Page extract:
** Begin **

This is the former Bergin Hunt and Fish Club.

It is located at 98-04 101st Avenue in Queens, New York.

The Gambino crime family used this nondescript building as a headquarters until early 2005.

This was the original base of The Teflon Don, John Gotti. He began running it in 1977, after he was inducted into the family and promoted to capo.

Bergin Hunt and Fish Club
The building now contains two shopfronts.

A senior Gambino figure named Carmine "Charley Wagons" Fatico had previously run the Bergin crew. However, he had to be replaced after he was sent to prison for stealing fur coats.

Although Gotti also ran the Ravenite Social Club in Little Italy, that didn't fall under his control until 1985, when he orchestrated the murder of Paul Castellano and became the new boss of the family.

The Bergin Hunt and Fish Club was founded during the 1960s, after Fatico moved his base from East New York in Brooklyn to the Ozone Park neighborhood of Queens. His decision to move away from Brooklyn was reportedly motivated by the neighborhood's growing population of African Americans and Puerto Ricans.

In 1972, Fatico was convicted of loan sharking and ordered to stay away from his crew. Consequently, he decided to appoint Gotti as his acting capo.

** End **

Stated problem 1:
In the Bergin Hunt and Fish Club text, what is the club's address?
Stated problem 2:
Summarize the Bergin Hunt and Fish Club text in two sentences.

Supplied material:

** Begin **

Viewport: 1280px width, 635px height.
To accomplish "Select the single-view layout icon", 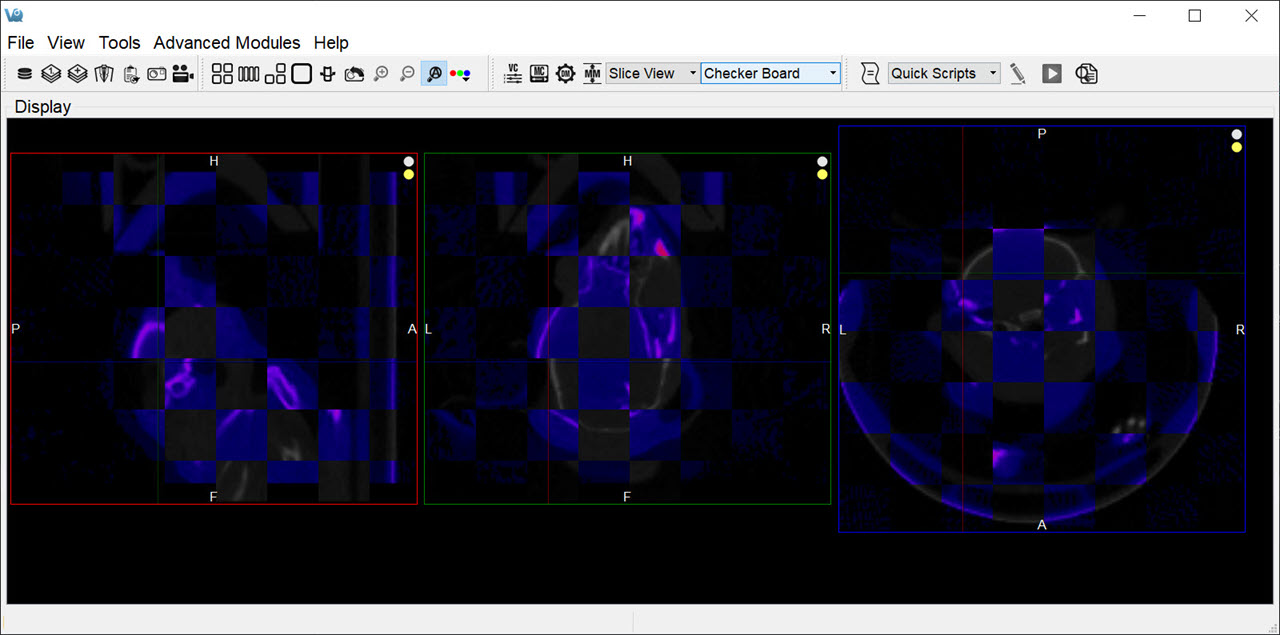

** End **

Task solution 1:
98-04 101st Avenue in Queens, New York.

Task solution 2:
The former Bergin Hunt and Fish Club, at 98-04 101st Avenue in Queens, served as a headquarters of the Gambino crime family until early 2005 and was the original base of John Gotti. Carmine Fatico founded it in the 1960s after moving his base from Brooklyn to Ozone Park, and the building now contains two shopfronts.